Les adieux des Lèche-Babouches à l'Ambassadeur du Qatar en France (Photos)

1. Une brochette, diversement colorée, de plus d’une douzaine de Ministres

Mardi 12 novembre 2013, au soir, une brochette, diversement colorée, de la classe politique française, dont plus d’une douzaine d’anciens et d’actuels Ministres, et même des Ministres d’État, s’est précipitée, pour le pot de son départ, chez Mohamed Jaham al-Kuwari, Ambassadeur du Qatar en France, depuis dix ans, homme-clé de la diplomatie qatarie qui, à ce titre, a été promu Ambassadeur du Qatar aux États Unis d’Amérique, à compter du vendredi 15 novembre 2013, pot qui a été agrémenté en chansons par Enrico Macias et sa guitare *. Cette soirée-communion entre démocrates de France, pays berceau de la Déclaration des Droits de l’Homme et du Citoyen de 1789, dans les locaux de l’Ambassade parisienne du Qatar , pays berceau  de la Fondation arabe pour la démocratie**  (eh ! oui !), pays qui se résume en une phrase « Des tentes dans le désert aux palaces cinq étoiles, des chameaux aux Ferrari »***, a rassemblé, entre autres : Michèle Alliot-Marie, Dominique de Villepin, Claude Guéant, Elisabeth Guigou, Jean-Pierre Jouyet, Jack Lang,  Frédéric Lefèbvre, Enrico Macias , Nadine Morano , Patrick Ollier, Ségolène Royal, Manuel Valls et Hubert Védrine.

 

2. Photos

 

 

 

 

Salah HORCHANI

 

* http://www.youtube.com/watch?v=YeEvHFNS1gc#t=17

** a.

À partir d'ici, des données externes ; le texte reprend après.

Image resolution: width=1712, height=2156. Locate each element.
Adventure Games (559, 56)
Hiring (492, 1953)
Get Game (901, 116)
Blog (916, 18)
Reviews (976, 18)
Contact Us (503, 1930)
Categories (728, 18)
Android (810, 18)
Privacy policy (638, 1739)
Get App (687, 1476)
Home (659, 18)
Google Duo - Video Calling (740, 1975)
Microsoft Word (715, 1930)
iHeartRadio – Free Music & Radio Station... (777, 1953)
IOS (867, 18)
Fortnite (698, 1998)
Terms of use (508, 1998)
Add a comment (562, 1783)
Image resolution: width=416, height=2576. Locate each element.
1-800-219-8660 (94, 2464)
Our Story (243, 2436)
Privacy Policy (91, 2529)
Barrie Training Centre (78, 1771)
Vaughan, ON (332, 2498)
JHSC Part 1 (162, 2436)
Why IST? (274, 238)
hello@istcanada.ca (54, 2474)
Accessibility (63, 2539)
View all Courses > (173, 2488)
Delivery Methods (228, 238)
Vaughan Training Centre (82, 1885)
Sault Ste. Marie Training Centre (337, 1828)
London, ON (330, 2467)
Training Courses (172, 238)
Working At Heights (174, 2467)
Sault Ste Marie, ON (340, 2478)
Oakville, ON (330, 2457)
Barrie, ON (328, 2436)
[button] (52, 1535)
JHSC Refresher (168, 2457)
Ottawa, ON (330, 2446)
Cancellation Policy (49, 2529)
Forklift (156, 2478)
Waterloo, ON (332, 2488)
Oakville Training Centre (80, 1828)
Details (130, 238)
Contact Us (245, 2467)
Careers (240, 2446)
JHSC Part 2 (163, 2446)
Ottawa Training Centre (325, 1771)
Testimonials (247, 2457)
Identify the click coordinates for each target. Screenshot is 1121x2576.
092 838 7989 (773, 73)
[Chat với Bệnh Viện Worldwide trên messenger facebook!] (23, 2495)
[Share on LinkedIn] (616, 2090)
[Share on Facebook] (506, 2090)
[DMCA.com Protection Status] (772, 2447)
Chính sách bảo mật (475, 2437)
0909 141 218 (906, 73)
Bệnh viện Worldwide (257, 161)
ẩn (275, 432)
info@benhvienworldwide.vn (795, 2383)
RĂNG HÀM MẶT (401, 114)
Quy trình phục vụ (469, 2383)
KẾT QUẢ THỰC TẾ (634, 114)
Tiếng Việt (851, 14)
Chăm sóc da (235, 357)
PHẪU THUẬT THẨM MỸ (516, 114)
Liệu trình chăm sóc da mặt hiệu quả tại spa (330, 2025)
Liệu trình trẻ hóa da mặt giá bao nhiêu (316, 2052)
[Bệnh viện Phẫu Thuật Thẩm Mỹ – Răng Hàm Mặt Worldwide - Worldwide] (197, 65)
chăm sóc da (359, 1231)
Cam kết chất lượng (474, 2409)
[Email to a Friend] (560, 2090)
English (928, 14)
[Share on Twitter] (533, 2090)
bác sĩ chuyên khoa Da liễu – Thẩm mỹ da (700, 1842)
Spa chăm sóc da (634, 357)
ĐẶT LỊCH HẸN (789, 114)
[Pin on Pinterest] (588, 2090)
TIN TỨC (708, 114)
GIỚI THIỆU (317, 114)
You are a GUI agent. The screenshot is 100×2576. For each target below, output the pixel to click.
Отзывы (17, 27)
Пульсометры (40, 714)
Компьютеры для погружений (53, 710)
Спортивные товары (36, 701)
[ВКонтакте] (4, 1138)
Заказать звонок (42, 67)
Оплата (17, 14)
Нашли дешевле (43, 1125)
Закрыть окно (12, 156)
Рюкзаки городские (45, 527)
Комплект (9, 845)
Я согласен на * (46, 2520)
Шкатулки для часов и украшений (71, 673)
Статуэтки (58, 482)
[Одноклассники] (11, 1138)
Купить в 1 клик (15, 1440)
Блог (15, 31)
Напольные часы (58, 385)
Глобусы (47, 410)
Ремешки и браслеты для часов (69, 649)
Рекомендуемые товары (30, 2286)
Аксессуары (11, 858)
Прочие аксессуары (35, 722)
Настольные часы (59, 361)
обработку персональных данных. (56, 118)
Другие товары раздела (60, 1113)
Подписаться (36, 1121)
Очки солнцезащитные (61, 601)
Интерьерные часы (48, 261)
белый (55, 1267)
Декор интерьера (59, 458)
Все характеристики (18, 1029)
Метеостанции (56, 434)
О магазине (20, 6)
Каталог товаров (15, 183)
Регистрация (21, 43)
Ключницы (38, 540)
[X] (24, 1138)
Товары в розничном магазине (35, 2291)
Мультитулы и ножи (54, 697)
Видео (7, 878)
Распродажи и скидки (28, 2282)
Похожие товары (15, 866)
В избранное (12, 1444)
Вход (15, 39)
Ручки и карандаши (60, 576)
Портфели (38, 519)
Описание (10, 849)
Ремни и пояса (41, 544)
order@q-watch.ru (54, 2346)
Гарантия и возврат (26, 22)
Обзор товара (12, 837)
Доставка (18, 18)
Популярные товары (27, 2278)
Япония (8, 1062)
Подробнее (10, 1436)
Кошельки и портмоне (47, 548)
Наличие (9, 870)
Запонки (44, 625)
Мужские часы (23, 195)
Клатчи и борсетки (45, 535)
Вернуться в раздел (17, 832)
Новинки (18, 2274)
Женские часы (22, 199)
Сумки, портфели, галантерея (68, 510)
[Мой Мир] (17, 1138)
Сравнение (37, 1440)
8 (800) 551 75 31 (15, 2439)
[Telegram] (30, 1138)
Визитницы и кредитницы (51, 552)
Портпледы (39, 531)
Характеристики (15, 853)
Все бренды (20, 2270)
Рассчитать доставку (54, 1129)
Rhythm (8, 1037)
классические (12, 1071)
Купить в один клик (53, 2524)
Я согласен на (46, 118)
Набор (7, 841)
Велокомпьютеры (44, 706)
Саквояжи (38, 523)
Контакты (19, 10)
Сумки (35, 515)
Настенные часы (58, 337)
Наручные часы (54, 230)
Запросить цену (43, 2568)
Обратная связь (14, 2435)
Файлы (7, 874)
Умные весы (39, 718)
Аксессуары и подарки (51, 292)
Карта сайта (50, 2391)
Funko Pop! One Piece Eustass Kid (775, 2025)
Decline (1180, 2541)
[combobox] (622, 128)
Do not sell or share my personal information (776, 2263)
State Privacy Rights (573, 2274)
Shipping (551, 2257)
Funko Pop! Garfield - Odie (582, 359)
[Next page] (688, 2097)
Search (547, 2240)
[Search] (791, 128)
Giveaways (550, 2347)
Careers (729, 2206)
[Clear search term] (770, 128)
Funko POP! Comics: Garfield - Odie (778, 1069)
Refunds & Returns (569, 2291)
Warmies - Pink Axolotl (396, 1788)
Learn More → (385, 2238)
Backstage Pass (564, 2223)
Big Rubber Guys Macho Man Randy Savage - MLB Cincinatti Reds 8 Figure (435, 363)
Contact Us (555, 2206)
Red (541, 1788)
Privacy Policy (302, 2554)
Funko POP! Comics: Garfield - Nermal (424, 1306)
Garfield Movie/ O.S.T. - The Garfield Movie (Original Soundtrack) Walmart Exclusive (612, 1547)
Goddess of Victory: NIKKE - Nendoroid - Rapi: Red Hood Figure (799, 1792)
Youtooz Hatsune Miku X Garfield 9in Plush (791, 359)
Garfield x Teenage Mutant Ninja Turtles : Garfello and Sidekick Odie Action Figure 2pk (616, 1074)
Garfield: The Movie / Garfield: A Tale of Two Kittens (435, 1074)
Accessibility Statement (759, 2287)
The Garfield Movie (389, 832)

Pour plus de détails sur le Qatar, voir mon article (et ses commentaires) intitulé "Le qatarisme, ce fléau qui nous menace ! Aujourd’hui, la Tunisie, et demain, qui sait, la France !", paru sur le lien :

http://www.agoravox.fr/actualites/politique/article/le-qatarisme-ce-fleau-qui-nous-135242

     b. Son Altesse la Cheikha-Consort Mozah et les Droits Humains

Son Altesse la Cheikha-Consort Mozah est la Présidente de la Fondation arabe pour la démocratie !, domiciliée à Doha, capitale du Qatar, le Qatar dont le régime, les libertés et les droits des citoyens (en particulier, ceux des femmes) se situent à des années-lumière du Printemps arabe, pays de l’apartheid, par excellence, où vivent, trois fois plus d’hommes que de femmes, à cause du fait que 65% de ses habitants sont composés par la sous-classe d’une population de travailleurs immigrés, à quasi-totalité masculine :

http://www.qsa.gov.qa/eng/PopulationStructure.htm

sous-classe ghettotisée, marginalisée dans la vie de la cité et surexploitée, travaillant dans des conditions violant les règles les plus élémentaires des droits sociaux et du travail, le Qatar, pays non francophone, devenu, depuis octobre 2012, par décision inattendue, membre associé de l’OIF (Organisation Internationale de la Francophonie), et ce, sans être passé par le statut d'observateur, comme l’exige la règle convenue, fait qui risque de déstabiliser, aussi, l’OIF en lui faisant perdre sa spécificité !, le Qatar qui n’a pas hésité à condamner à la perpétuité le poète Mohammed al-Ajami, alias Ibn al-Dhib, pour avoir écrit en 2011 un poème ayant pour titre "Poème du Jasmin" où il rendait hommage à la Révolution Tunisienne, exprimant l’espoir que le changement puisse toucher d'autres pays arabes en clamant "nous sommes tous la Tunisie face à une élite répressive" ; voir à ce sujet, sur le Lien [4], le Communiqué d’Amnesty International intitulé « Qatar : Outrageous life sentence for " Jasmine poet" ».

Extrait de mon article paru sur le lien suivant:

http://www.agoravox.fr/actualites/politique/article/le-torchon-brule-entre-son-altesse-134479

 

*** in Qatar-Les secrets du coffre-fort,  par  Georges Malbrunot et Christian Chesnot (Michel Lafon, Paris, 2013).